プロローグ
神津島は、本土から百七十キロ南方に浮かぶ離島である。
標高六百メートルの天上山が北部を占める。南部には秩父山、その左手に空港が小さく見える。北南の山脈の間隙、前浜に沿ったところが村落だった。人口二千の村落である。
生業は観光業だった。島には年間三万人の観光客が訪れる。とりわけ五月から七月、夏場にかけては遊泳がさかんに楽しまれる。海面の色は、離島の澄みわたった青である。伝統を重んじる島人の慣習と、恵まれた眺望の美しさが、多くの名所を残存させた。
名所は二つある。一つは、明治中期に建てられた蒼古な弓道場で、これは黒島登山道に到る、鉄砲場と呼ばれる番地にあった。建立から百年あまりの年月、子どもの下校時刻に通り掛かると、今なお静謐に、弓の鳴らす音がこだました。
もう一つの名所は、島の北端から西に下がった場所にある、赤崎の遊歩道だった。遊歩道は、西の海岸に迫出す岩場に掛けられた木道で、晴れた払暁には、夜漁から戻ってきた船舶を彼方に、赤く光った海岸がうっとり眺められるのだった。

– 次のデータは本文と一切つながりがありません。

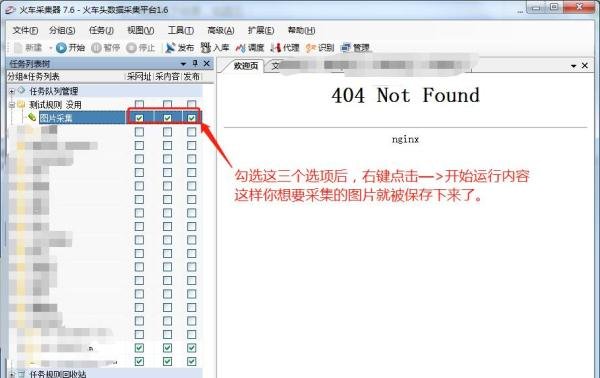This screenshot has width=600, height=378.
Task: Collapse the 测试规则 没用 group
Action: click(12, 104)
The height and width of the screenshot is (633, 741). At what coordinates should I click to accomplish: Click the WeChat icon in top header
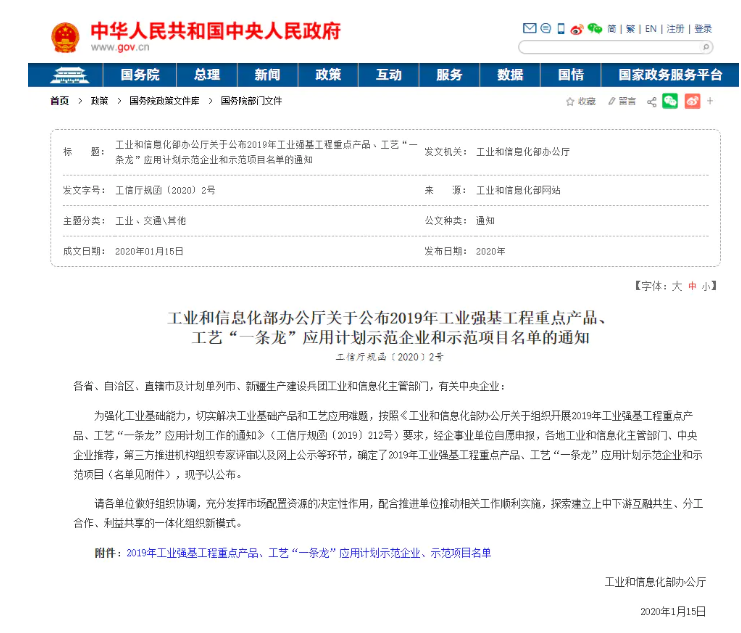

いま、その赤崎遊歩道につづく海岸沿いの細道を、村落から歩いてくる三人の姿があった。いずれも日に焼けた肌をもち、西から吹きつける海風にも揺るがない風体は、島の若者と見える。少女一人がどんどん先立ち、急ぎ足で追うのが少年たちという愛らしい力関係は、その集団における各々の役割を、壊さぬよう忠実に守っているように見える。二人の少年は、その少女に引っ張られて、連れまわされるのが心底好きだったのだ。
まだ十五ないし十六だから、島内の高等学校に通っている生徒である。高校の生徒数は今年になって三十三人。島の子どもの少なさが、彼らの友愛を育んだ。たまたま隣家に生まれた些細な由来は、物心のついたときに、互いにとっての欠かせない存在として結実した。
今のように風の強い日には、たなびく波の飛沫をうけて、しっとり濡れた純白の制服が背中の肌に張りついた。そこで少年たちからは、少女のいくらか小麦色の素肌が透けて見えていた。そのことに少女は気づいていたのだろうか? 恥じらったのはむしろ少年たちの方なのだ。少年たちは、少女のぶんぶん両手を振りながら歩く背中に女としての成長を感じ、にわかに恥じらったのである。
「おい、上着を着ろよ」
「暑いんだもん」
風のような女か、と笑い交わしたこともあった。
言うと聞かないし、言わないと不貞腐れる。もっと構えと噛みつく。風よりは猫か、と少年の一人が言うと、やはり風だと、相方の少年は返した。猫なら檻がある、よほど苦労しないさ。
少年たちは、そのことを思い出して微笑みあった。
「ほら頑張ってよ。もう着くよ」
少女は前から叫んだ。もう距離があった。
「こんなのでへばるなよ。それでも男か!」
「さすがに毎日だから」
「雄一は、もうちょっと鍛えたほうがいいんだ」
学校からの帰途に赤崎まで歩く習慣は、この雄一と呼ばれた少年が高校に進学してからはじまった。もう一か月も経った。道のりは長く、西海岸をずっと北上していく。六キロはある。これは神津島全周のおよそ四分の一である。途中の道は舗装されていたが、海から横薙ぎに寄せてくる夏の風がきつかった。
三人は歩きつづけた。ときおり子どもらしくはしゃいだ。海には本土からのフェリー船が見えていた。